-------- Data in this exercise

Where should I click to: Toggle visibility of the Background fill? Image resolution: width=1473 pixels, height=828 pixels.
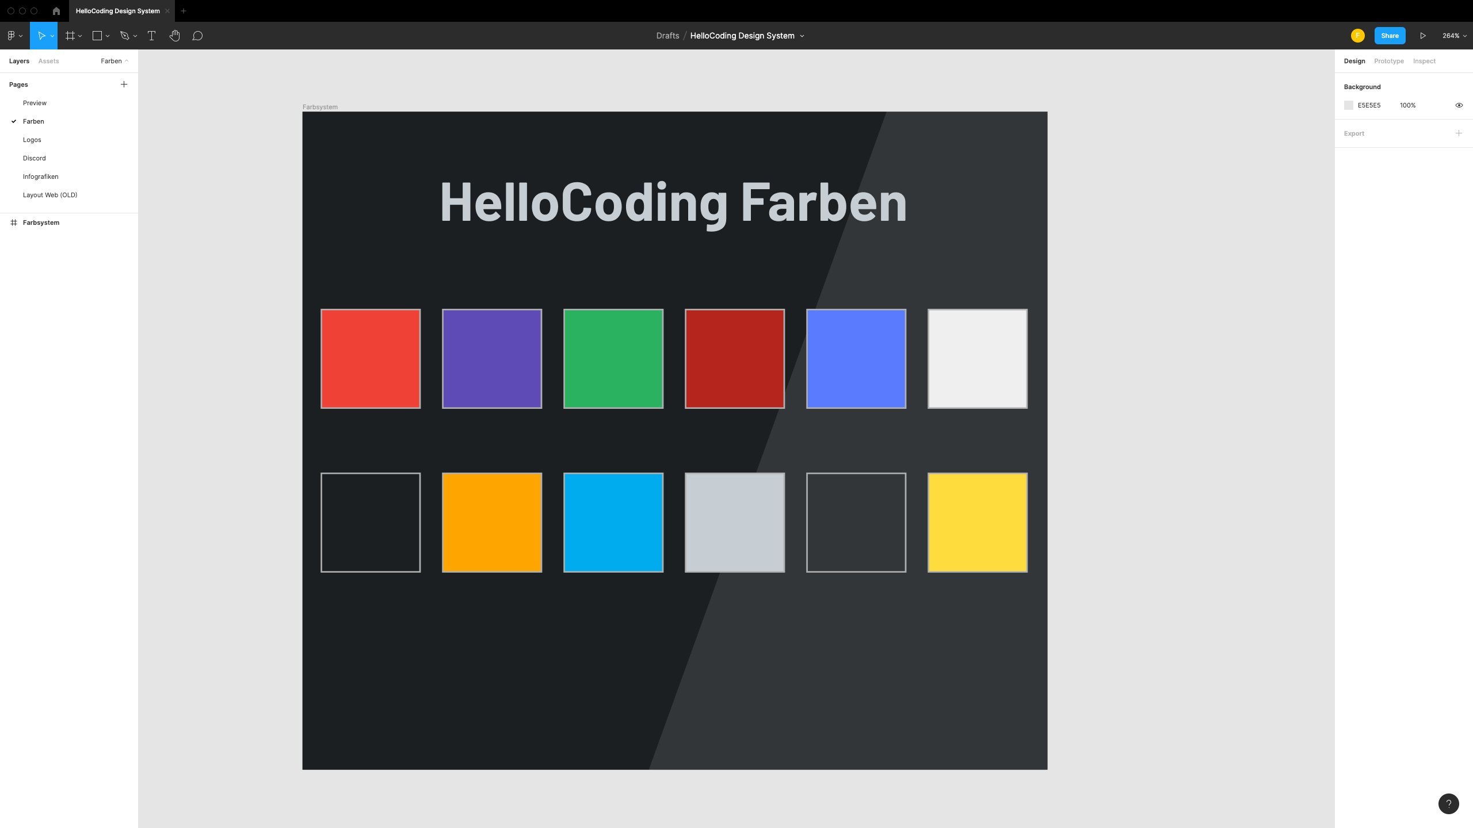(1459, 105)
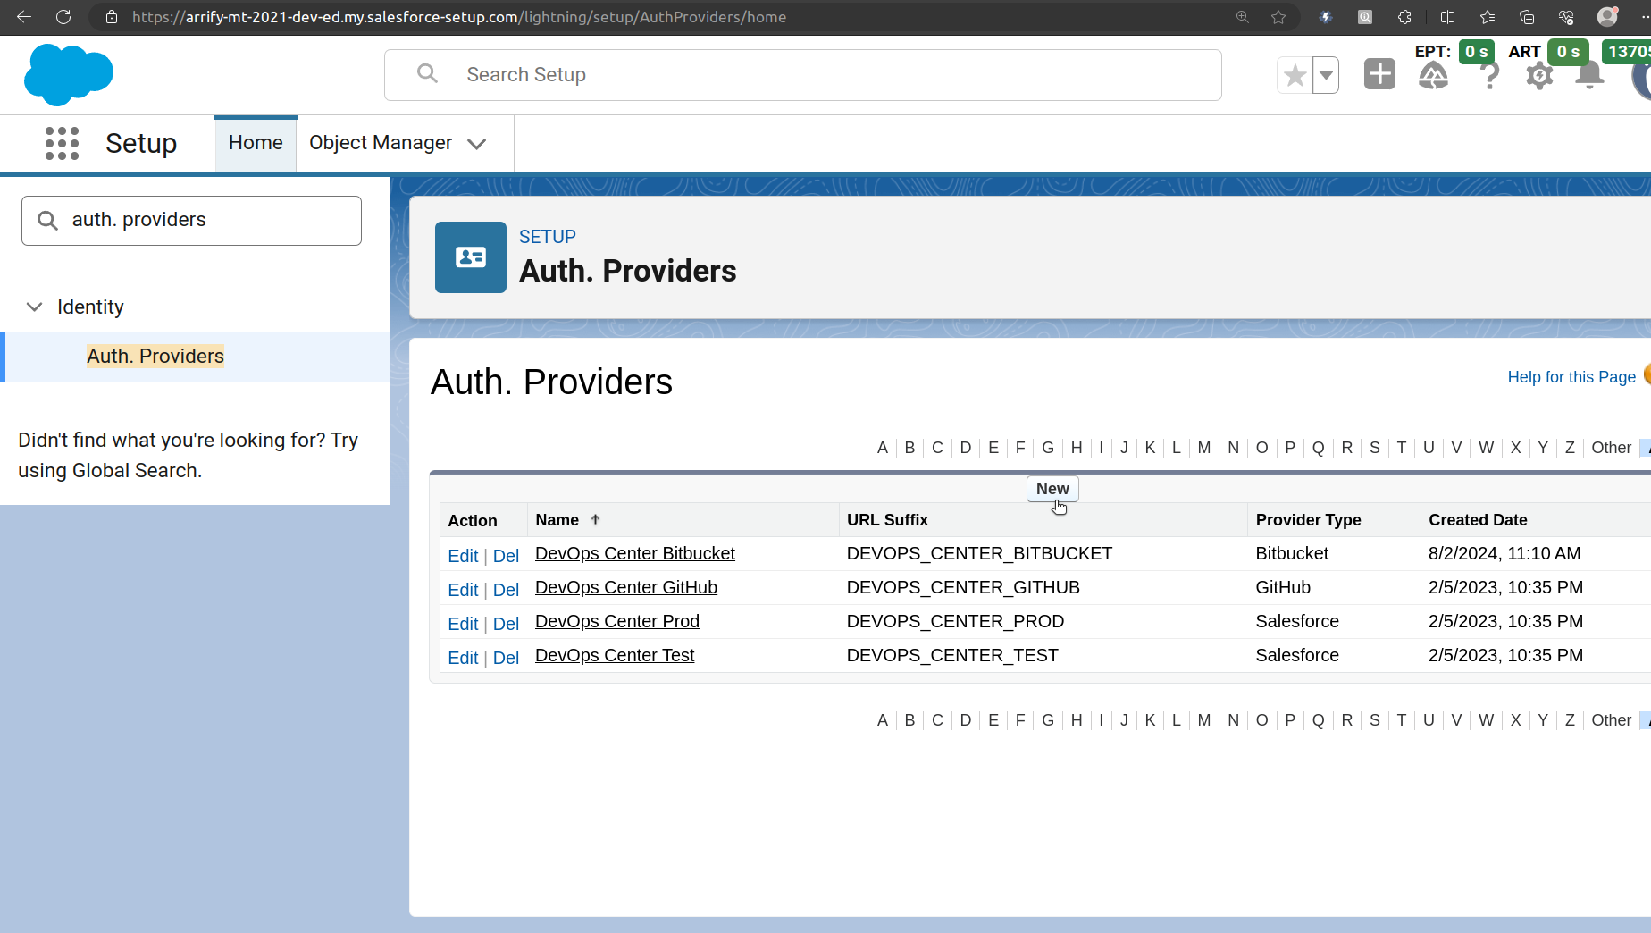Open the App Launcher waffle icon
The width and height of the screenshot is (1651, 933).
61,143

----------------

# Goal of the exercise
Here the records must be restated exactly, minus any images.

# Result below
Where should I click to: Toggle visibility of the Background fill? Image resolution: width=1473 pixels, height=828 pixels.
(1459, 105)
Open the App Launcher waffle icon
The width and height of the screenshot is (1651, 933).
61,143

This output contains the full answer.